## [Work task]
Scan the entries below for the string "will" and copy every line where it turns up.

Stored data entries:
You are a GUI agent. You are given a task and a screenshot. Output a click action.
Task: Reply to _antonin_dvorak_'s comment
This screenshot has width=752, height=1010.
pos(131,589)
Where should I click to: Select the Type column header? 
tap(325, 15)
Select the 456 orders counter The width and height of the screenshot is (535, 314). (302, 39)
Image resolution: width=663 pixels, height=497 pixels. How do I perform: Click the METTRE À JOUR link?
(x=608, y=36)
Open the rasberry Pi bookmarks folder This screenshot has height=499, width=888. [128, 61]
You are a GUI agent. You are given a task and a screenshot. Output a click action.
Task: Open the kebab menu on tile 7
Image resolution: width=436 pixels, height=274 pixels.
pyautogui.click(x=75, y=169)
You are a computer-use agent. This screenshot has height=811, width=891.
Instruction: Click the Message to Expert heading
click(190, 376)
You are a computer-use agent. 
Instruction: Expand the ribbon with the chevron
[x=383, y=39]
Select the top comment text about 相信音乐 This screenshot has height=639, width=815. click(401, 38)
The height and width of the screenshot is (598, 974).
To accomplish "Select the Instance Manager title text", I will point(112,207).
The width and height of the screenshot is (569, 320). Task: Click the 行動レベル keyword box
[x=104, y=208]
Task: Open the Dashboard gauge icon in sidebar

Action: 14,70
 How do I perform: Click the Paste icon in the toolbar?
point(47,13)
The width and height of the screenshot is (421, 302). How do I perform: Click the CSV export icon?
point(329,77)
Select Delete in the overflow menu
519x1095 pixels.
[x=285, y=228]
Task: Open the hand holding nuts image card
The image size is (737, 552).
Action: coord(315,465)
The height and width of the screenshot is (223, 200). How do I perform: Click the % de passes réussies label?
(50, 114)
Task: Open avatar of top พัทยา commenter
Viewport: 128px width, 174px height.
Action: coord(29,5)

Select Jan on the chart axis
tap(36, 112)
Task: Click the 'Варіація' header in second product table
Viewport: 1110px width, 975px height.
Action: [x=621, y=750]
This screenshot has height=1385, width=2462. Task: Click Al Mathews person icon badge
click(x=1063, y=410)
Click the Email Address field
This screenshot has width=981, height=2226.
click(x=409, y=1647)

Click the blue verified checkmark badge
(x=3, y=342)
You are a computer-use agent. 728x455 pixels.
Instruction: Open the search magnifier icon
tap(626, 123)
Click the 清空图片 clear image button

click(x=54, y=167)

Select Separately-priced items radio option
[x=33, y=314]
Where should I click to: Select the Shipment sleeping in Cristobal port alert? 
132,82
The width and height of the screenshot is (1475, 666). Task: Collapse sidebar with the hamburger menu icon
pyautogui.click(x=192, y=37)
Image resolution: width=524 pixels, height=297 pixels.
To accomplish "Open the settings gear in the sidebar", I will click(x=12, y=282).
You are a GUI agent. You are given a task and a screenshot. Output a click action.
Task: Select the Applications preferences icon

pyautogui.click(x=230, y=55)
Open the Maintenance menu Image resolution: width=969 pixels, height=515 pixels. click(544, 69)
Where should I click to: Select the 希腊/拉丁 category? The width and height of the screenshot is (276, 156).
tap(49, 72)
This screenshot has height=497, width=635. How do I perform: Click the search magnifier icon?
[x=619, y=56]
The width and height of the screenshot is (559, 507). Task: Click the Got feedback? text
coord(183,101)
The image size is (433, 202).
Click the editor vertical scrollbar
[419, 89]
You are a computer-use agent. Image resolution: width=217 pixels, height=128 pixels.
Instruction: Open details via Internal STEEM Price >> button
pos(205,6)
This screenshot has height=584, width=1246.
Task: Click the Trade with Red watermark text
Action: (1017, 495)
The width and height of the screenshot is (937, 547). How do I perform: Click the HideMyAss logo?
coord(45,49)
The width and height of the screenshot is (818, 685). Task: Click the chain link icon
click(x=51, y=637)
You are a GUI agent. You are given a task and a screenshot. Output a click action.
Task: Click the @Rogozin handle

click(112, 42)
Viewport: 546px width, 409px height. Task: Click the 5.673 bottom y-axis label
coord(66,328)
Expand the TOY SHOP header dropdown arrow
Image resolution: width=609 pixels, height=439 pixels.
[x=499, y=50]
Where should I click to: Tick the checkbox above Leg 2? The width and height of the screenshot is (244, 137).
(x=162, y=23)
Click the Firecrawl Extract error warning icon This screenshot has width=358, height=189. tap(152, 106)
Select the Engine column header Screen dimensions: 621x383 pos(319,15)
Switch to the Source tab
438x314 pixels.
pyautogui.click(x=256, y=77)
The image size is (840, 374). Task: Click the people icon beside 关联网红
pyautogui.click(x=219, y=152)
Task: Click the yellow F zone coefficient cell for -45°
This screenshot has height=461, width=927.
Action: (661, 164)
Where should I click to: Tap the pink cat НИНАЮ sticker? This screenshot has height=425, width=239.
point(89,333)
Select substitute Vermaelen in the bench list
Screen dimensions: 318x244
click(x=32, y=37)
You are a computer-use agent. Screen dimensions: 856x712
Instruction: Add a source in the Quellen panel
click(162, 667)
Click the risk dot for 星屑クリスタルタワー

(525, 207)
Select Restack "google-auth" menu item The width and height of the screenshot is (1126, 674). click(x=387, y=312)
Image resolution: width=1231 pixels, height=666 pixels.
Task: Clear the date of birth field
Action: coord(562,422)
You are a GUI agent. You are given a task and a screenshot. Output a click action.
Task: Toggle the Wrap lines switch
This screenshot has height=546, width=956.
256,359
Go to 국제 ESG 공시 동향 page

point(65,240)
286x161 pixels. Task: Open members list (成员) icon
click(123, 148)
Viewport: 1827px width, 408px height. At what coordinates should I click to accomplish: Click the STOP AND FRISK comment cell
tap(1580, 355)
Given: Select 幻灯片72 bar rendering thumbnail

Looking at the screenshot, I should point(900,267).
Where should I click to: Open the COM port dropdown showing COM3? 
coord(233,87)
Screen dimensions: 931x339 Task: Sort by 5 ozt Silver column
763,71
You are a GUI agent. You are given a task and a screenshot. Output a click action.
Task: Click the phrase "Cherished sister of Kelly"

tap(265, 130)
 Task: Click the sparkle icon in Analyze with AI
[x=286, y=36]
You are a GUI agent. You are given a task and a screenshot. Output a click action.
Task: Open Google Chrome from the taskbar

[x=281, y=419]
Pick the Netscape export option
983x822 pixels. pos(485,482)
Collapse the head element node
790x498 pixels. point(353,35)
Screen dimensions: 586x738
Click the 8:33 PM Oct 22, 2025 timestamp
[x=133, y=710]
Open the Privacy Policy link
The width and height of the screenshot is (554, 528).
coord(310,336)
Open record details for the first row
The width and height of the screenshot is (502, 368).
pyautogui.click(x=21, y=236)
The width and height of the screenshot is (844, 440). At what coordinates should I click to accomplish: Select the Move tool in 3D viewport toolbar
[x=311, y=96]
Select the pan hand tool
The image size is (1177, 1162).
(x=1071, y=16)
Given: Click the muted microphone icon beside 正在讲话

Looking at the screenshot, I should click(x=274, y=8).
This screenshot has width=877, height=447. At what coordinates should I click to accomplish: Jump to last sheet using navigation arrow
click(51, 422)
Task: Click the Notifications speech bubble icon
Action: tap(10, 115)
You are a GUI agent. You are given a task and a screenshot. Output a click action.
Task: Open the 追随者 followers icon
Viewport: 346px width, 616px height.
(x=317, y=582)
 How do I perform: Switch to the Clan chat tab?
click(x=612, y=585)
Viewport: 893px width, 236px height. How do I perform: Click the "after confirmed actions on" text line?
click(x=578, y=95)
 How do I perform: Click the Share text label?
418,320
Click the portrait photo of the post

## [The completed task]
To accomplish "Select the Instance Manager title text", I will point(112,207).
To accomplish "Open the settings gear in the sidebar", I will click(x=12, y=282).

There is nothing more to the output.